Set down the lines below exactly as they appear, everything from the line containing "Share this comment via share icon" down to the end of the lines, both ends included. Leave the pictures out of your answer.

### [Lines on locating visible targets]
* BEGIN *
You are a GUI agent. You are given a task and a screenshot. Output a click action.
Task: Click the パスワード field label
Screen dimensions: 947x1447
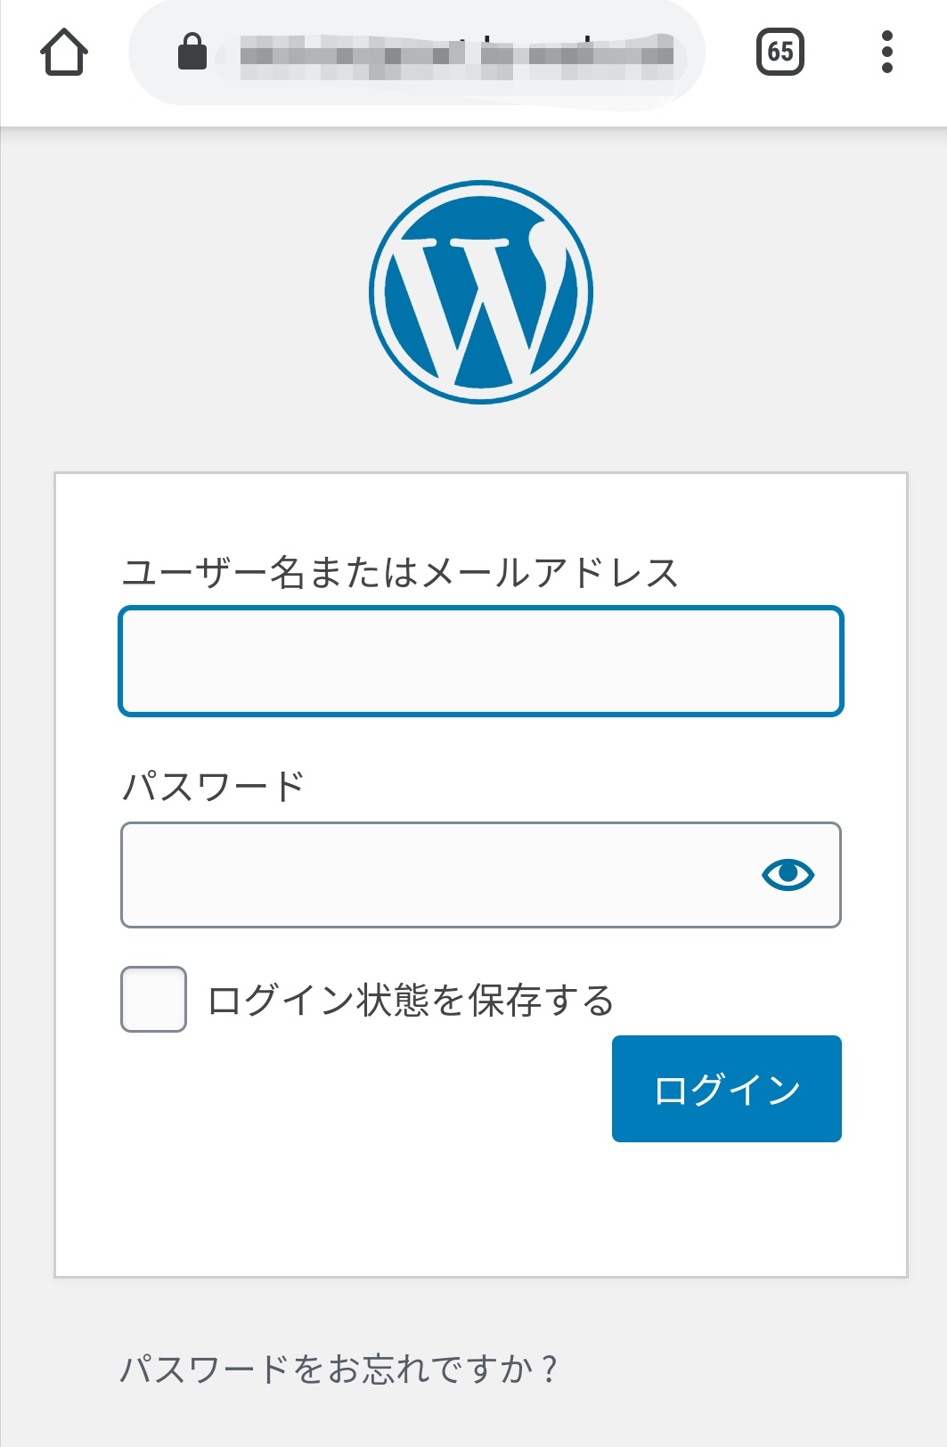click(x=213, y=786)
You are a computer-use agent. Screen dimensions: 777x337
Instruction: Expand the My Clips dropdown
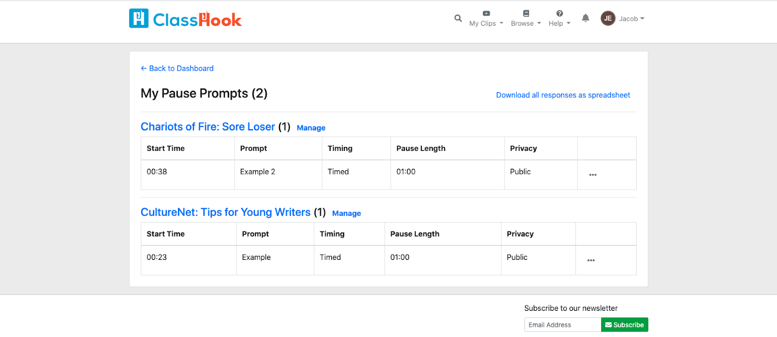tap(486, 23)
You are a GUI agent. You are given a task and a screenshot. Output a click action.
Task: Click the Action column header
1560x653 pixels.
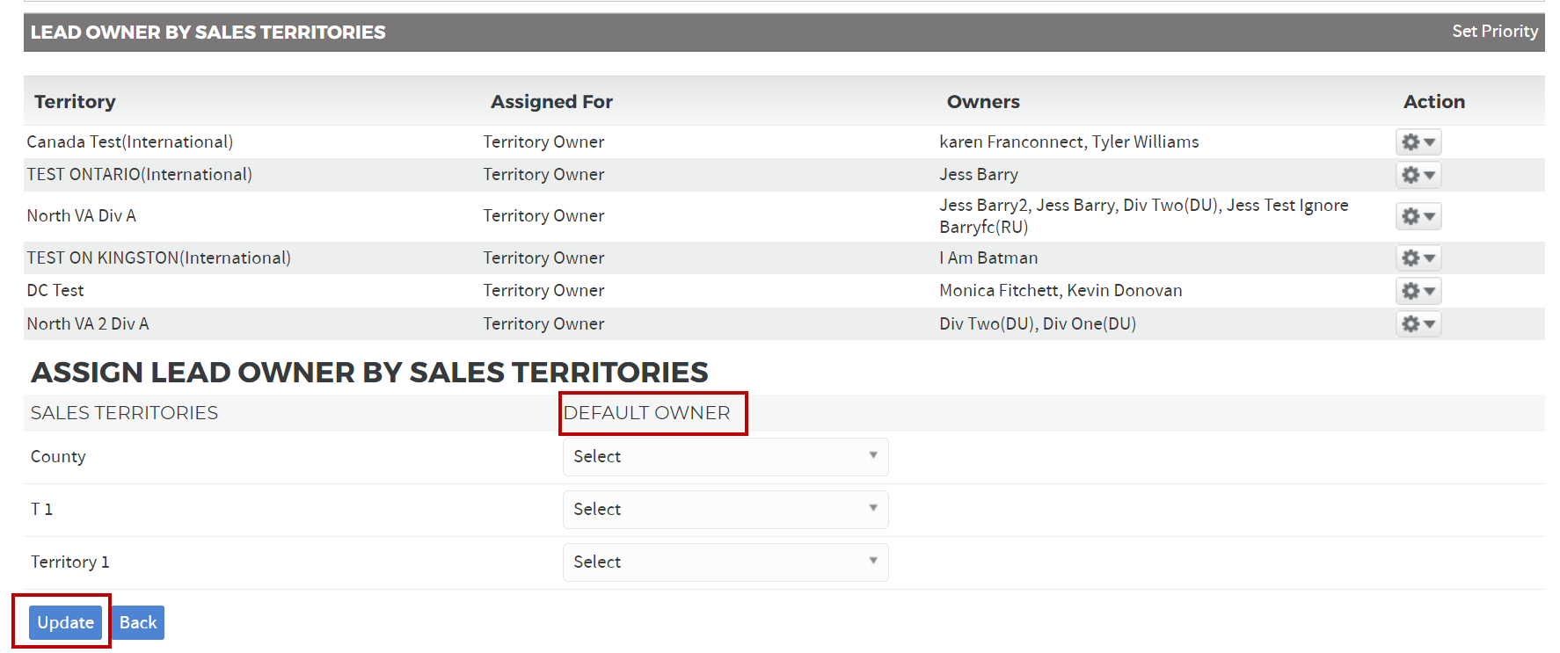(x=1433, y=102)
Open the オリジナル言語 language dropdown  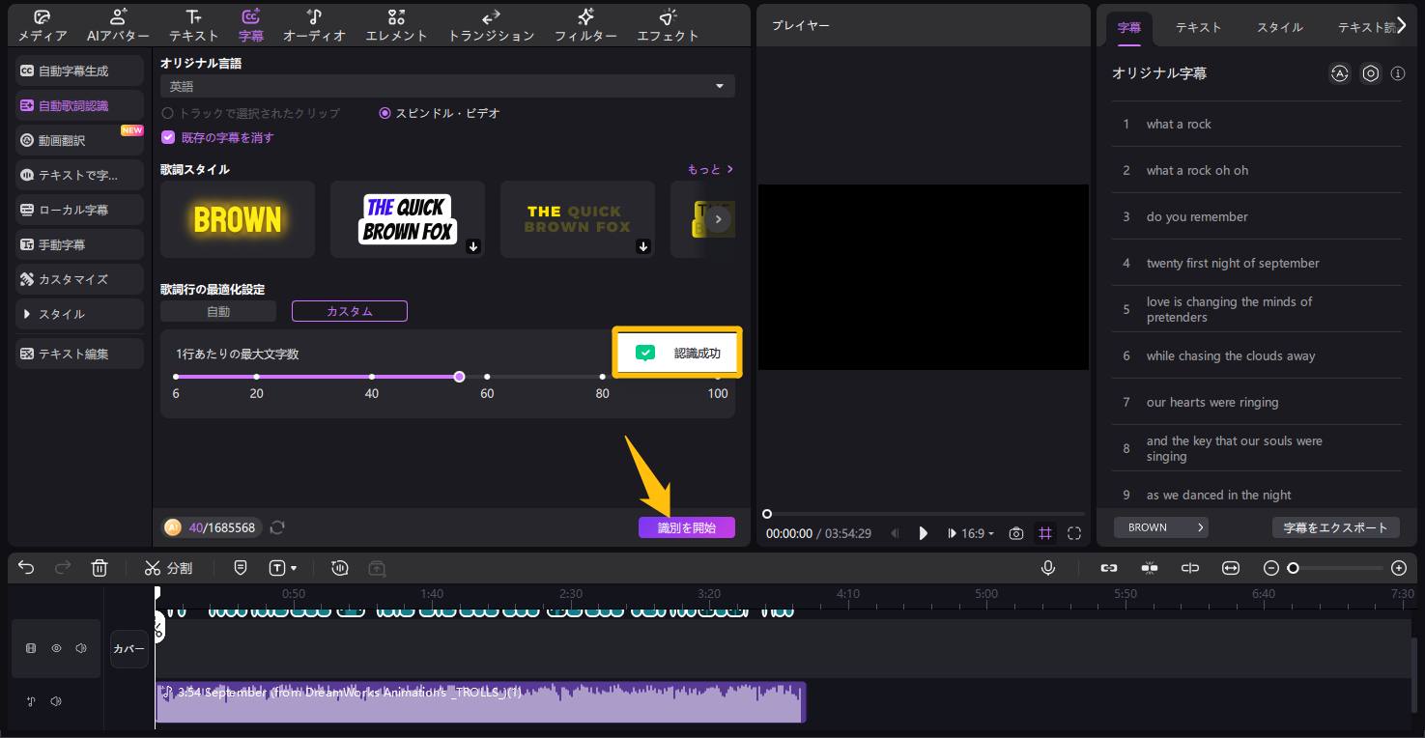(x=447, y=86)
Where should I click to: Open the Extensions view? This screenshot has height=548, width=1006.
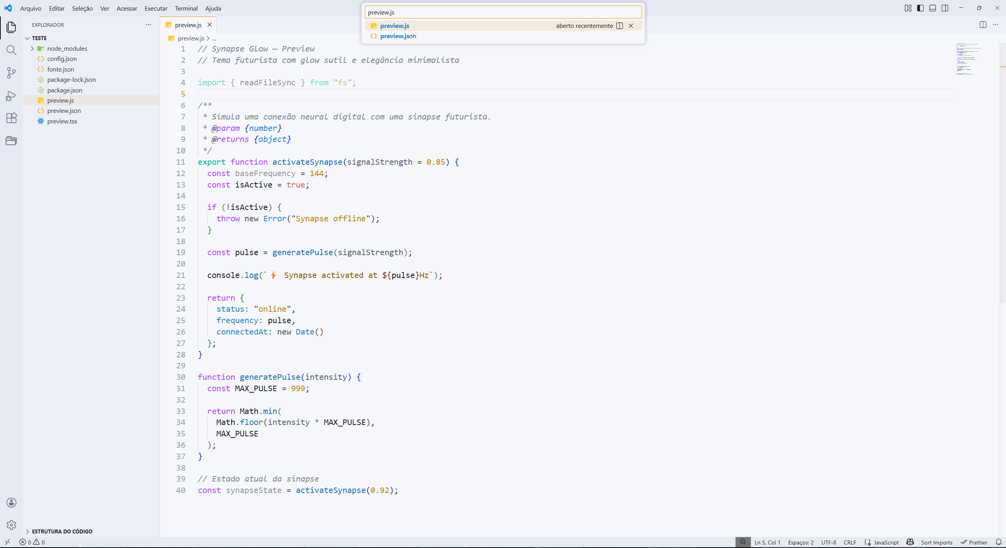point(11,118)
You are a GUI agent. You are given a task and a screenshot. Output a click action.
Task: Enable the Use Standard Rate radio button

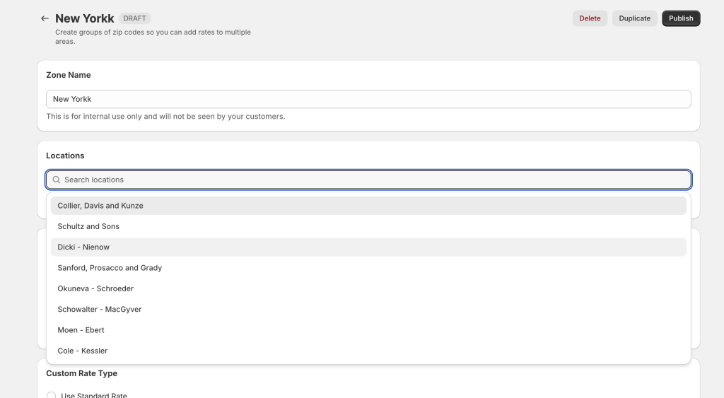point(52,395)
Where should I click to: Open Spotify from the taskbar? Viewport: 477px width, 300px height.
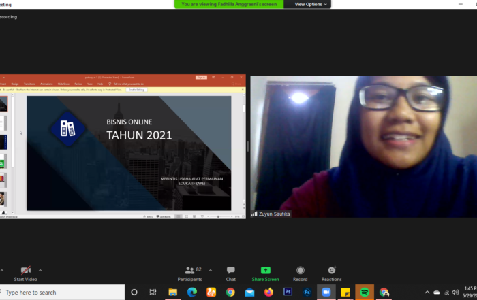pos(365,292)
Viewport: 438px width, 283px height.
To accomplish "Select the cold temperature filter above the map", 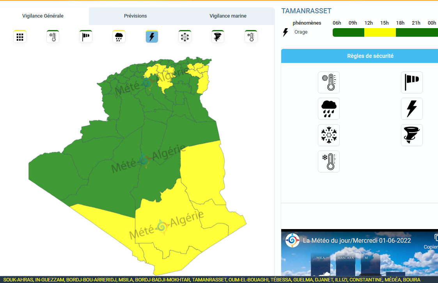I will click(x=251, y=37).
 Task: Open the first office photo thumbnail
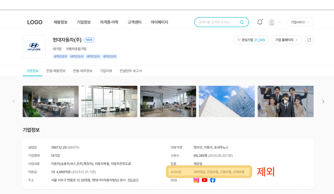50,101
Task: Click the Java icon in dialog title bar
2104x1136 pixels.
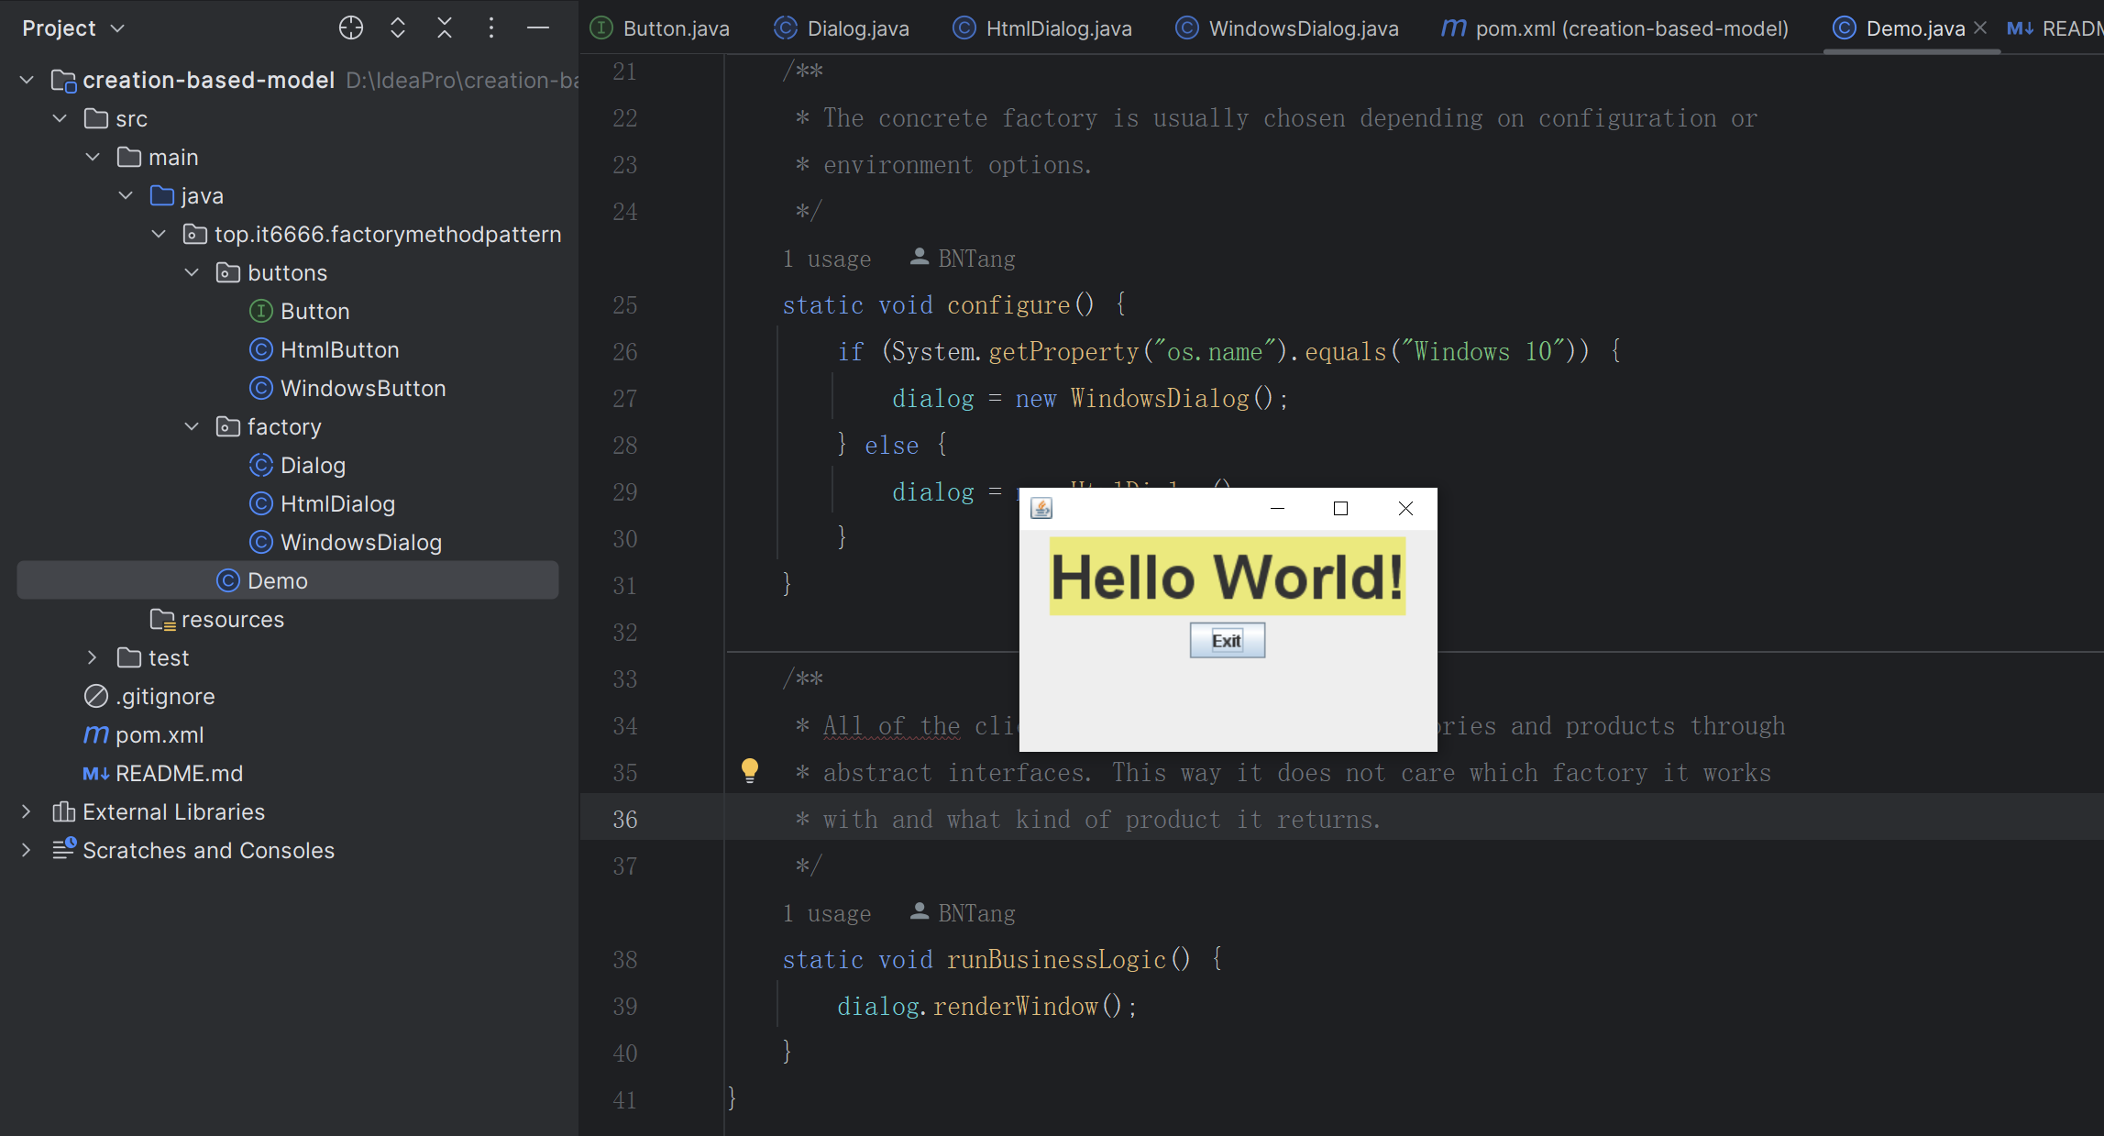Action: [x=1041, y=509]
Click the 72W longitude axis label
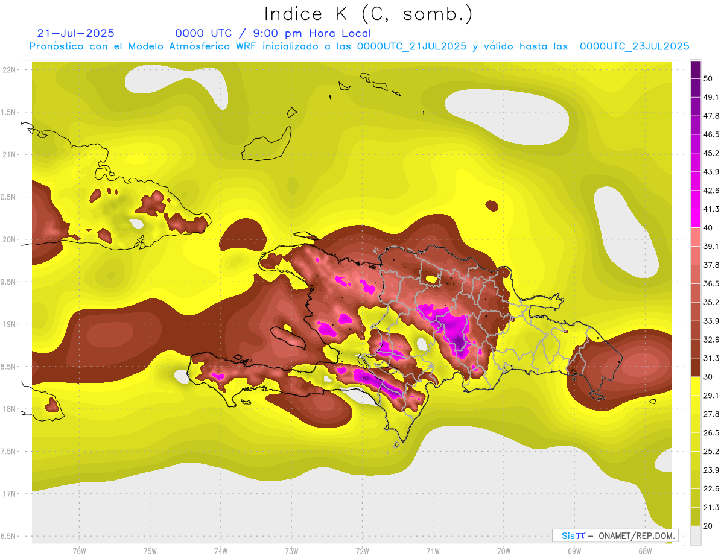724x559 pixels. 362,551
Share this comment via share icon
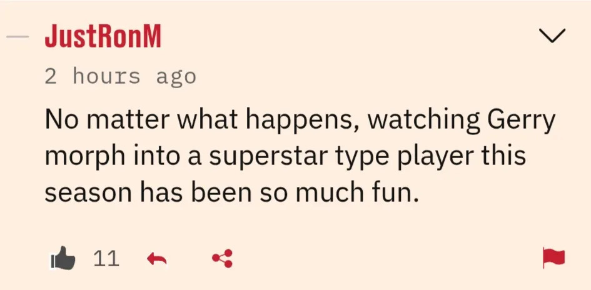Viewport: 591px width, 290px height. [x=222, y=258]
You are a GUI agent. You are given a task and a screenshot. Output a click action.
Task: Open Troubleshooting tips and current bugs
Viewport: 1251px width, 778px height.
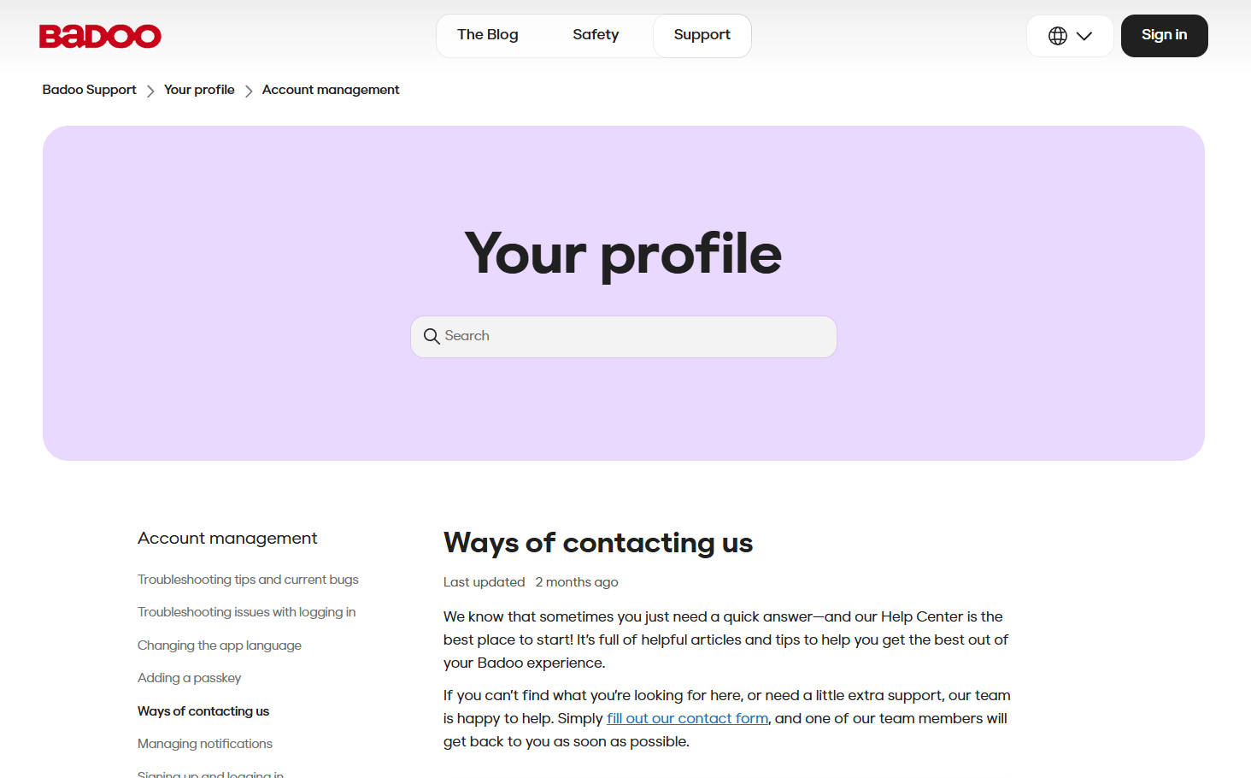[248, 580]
* END *
### [SOLUTION FOR THIS EXERCISE]
Share this comment via share icon
Viewport: 591px width, 290px height. [x=222, y=258]
You are a GUI agent. You are given a task and a screenshot. Output a click action.
Task: Open Troubleshooting tips and current bugs
Viewport: 1251px width, 778px height.
[248, 580]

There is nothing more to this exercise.